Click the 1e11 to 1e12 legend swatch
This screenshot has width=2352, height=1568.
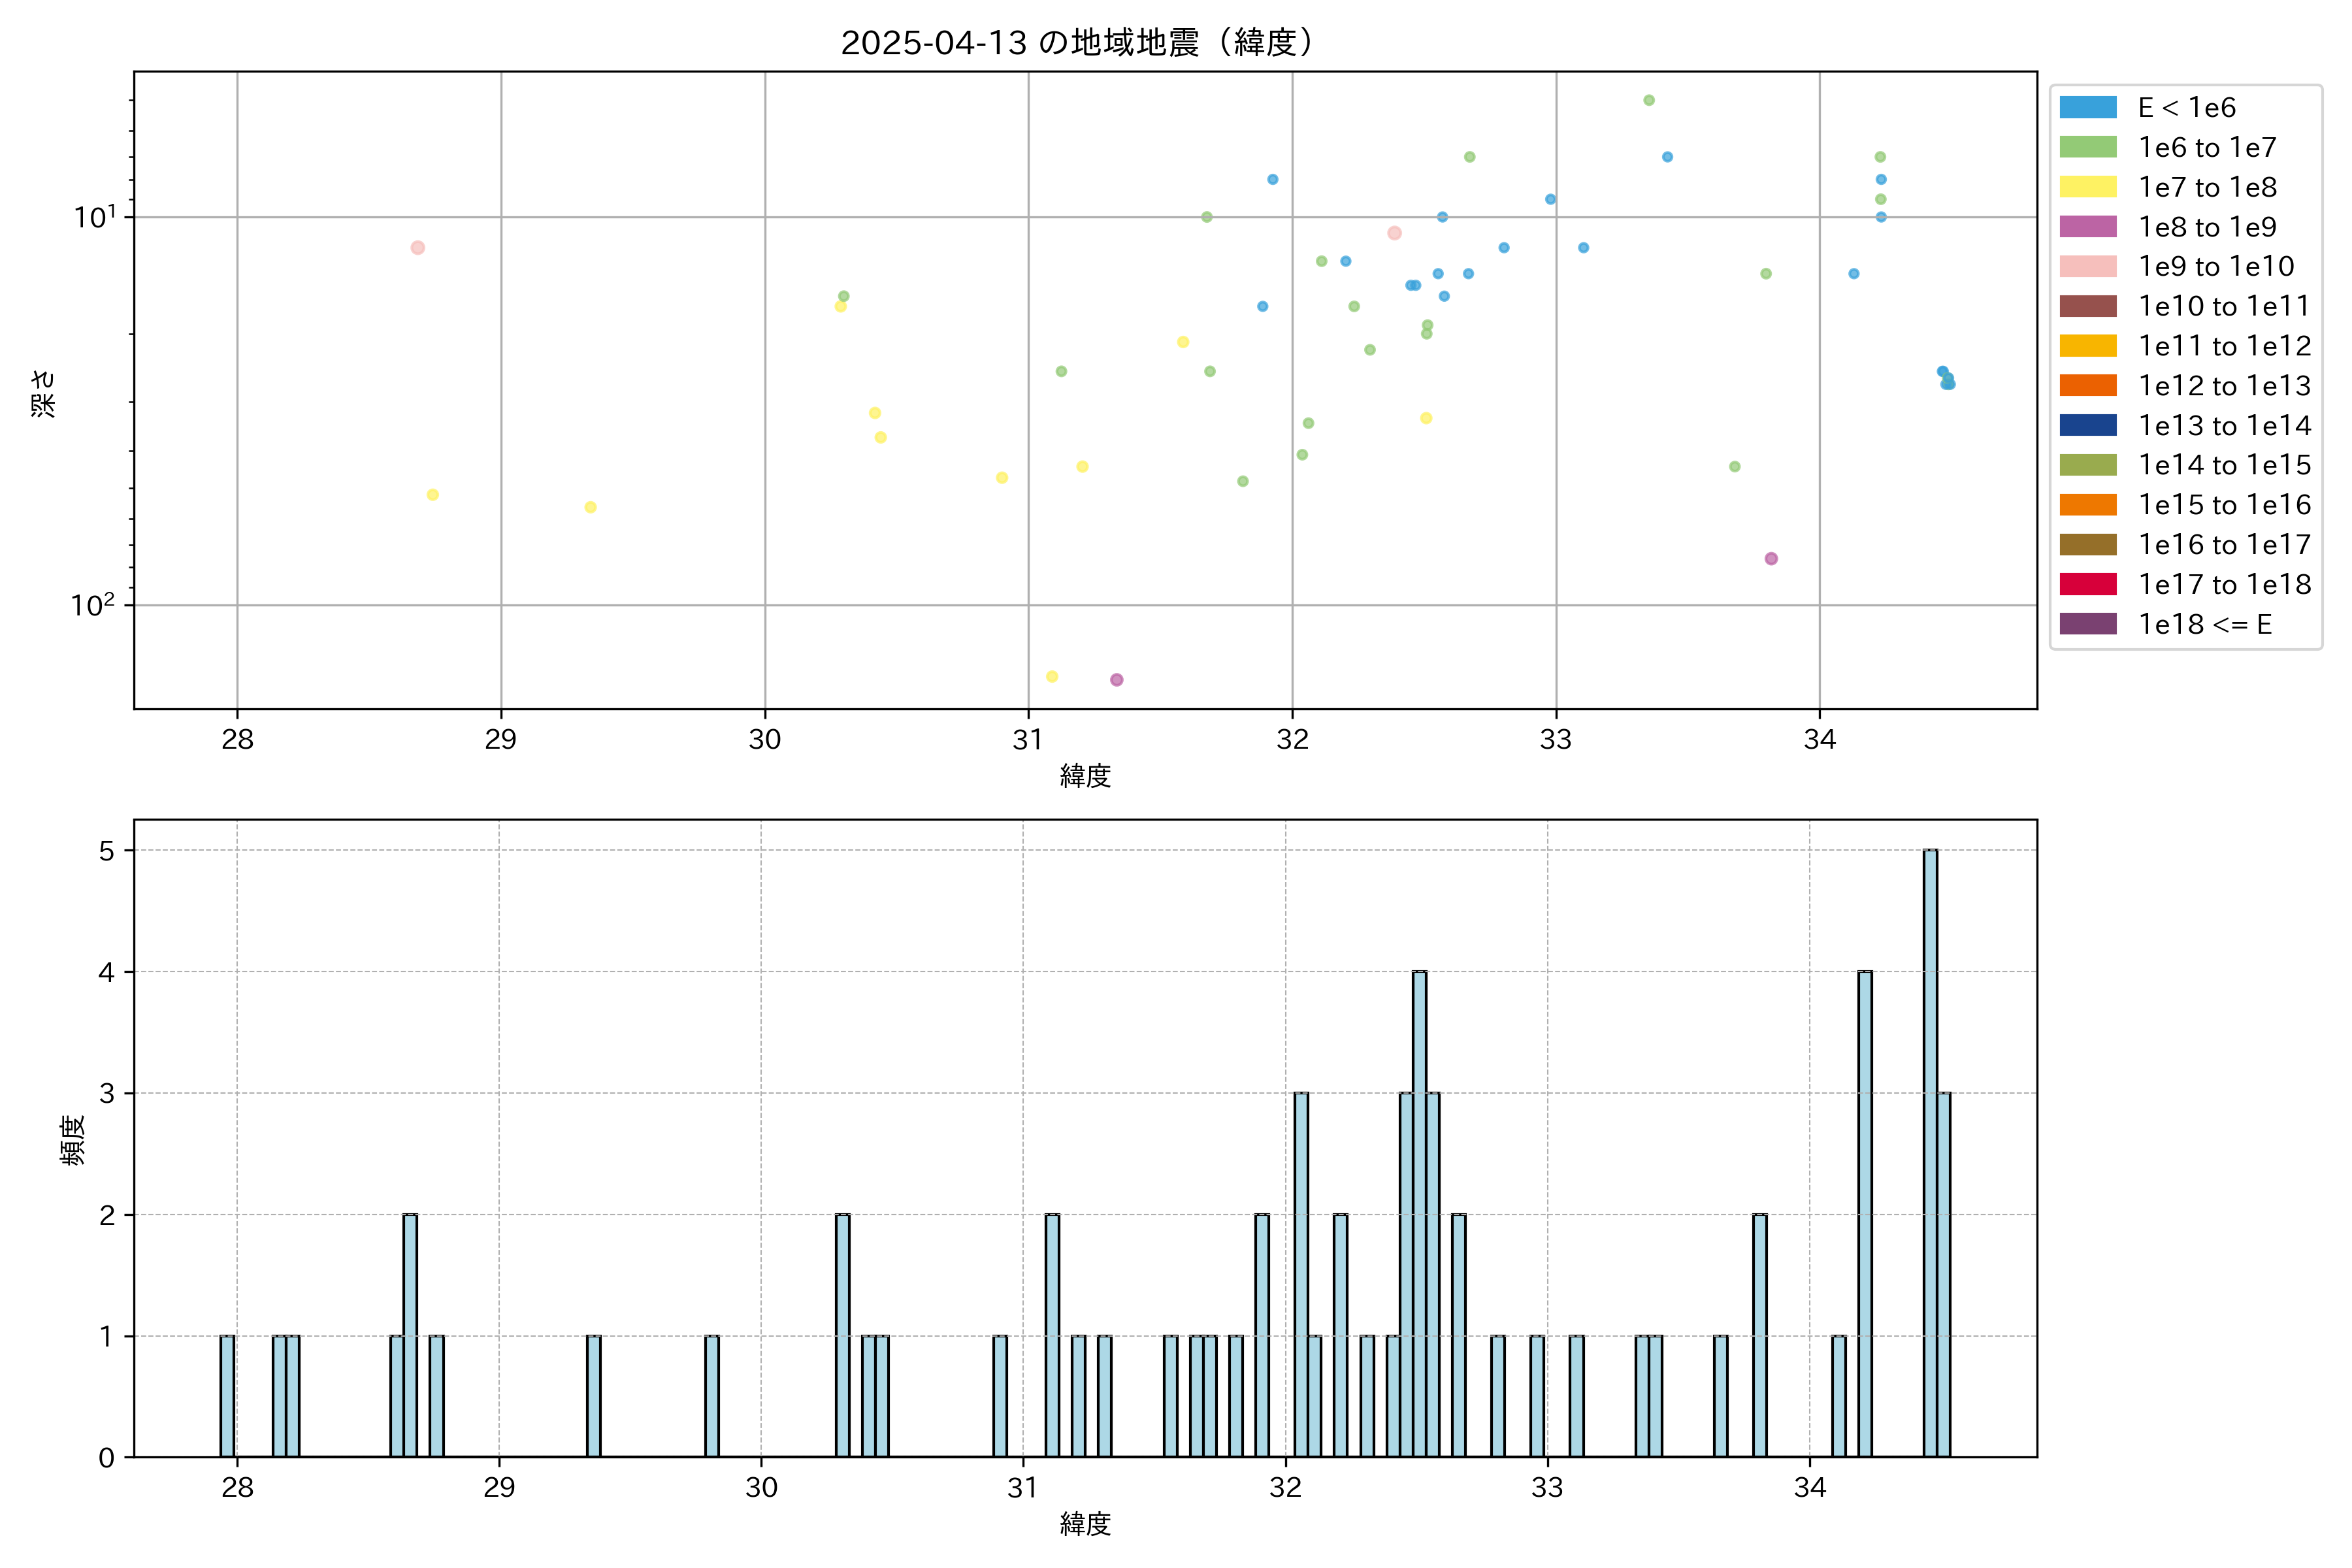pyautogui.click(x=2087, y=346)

————————

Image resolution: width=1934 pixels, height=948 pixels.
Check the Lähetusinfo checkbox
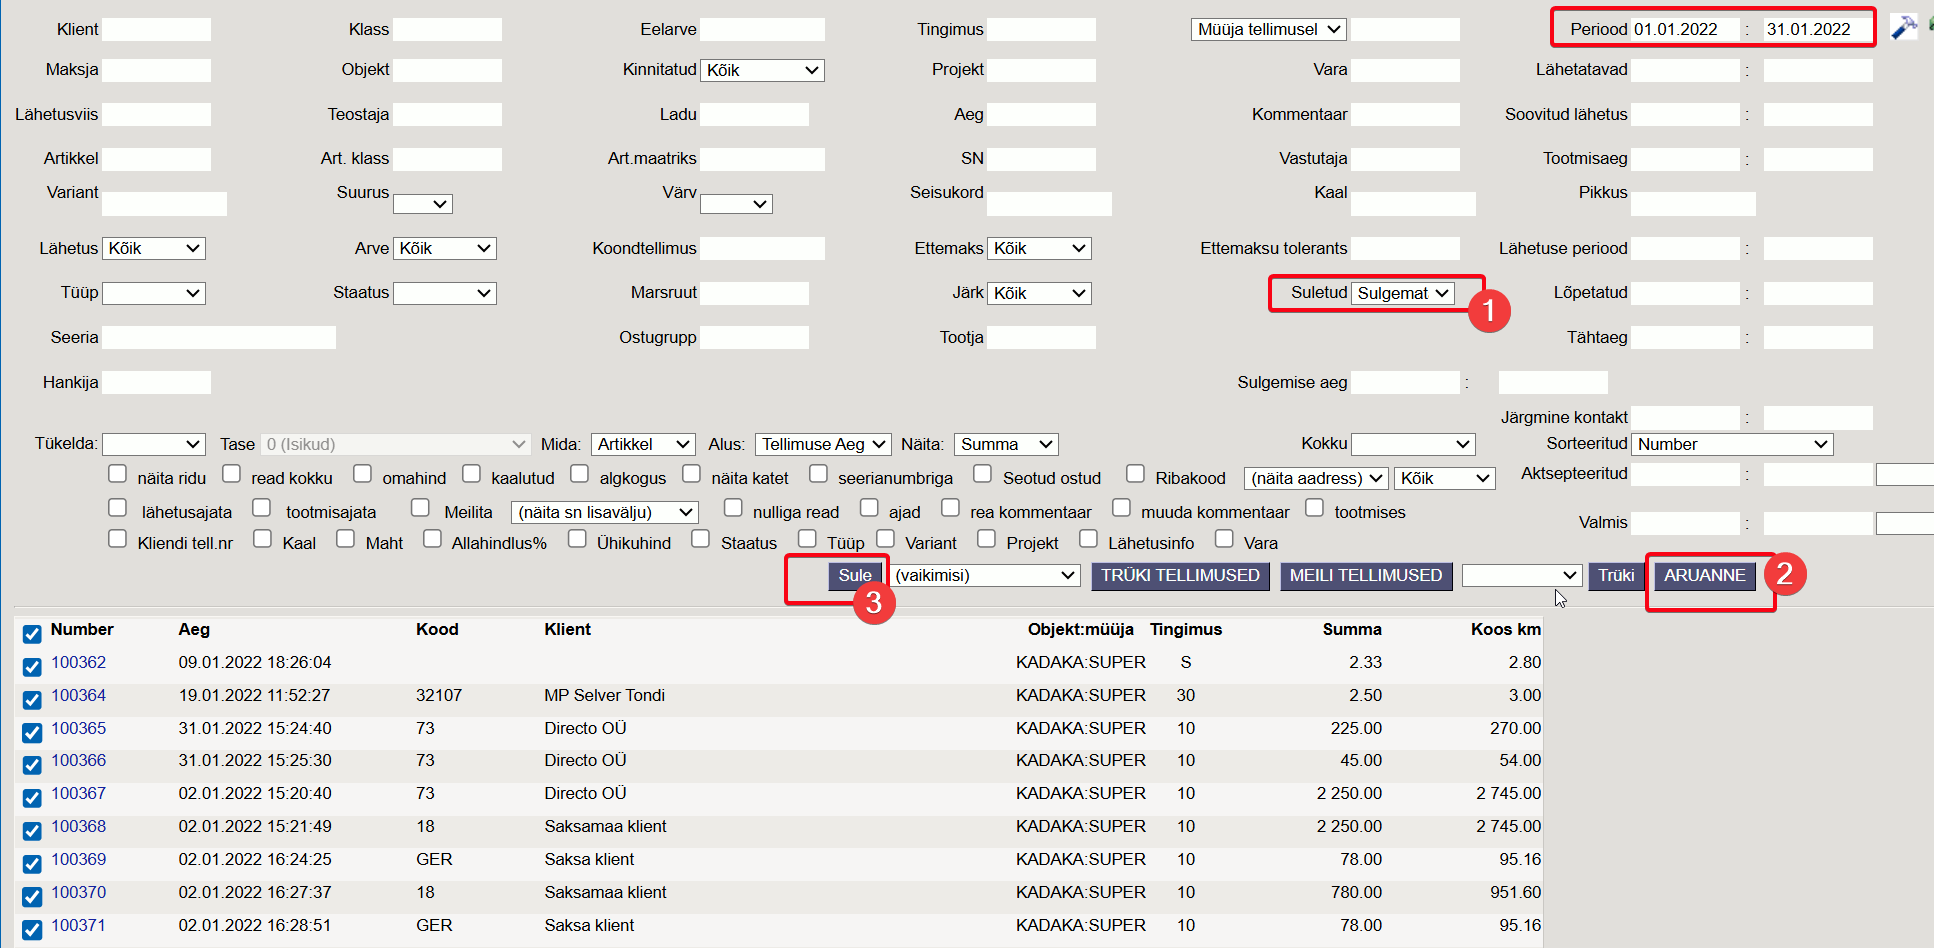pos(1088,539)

————————

> **과제 목표**
위 기록에서 "Click the 1e11 to 1e12 legend swatch"이 포함된 줄부터 "pyautogui.click(x=2087, y=346)"가 포함된 줄까지, 양 끝 줄을 포함해 한 글자도 바꾸지 말고 그대로 출력하시오. 이미지는 출력에 넣지 마시오.

> **과제 정답**
Click the 1e11 to 1e12 legend swatch
This screenshot has width=2352, height=1568.
pyautogui.click(x=2087, y=346)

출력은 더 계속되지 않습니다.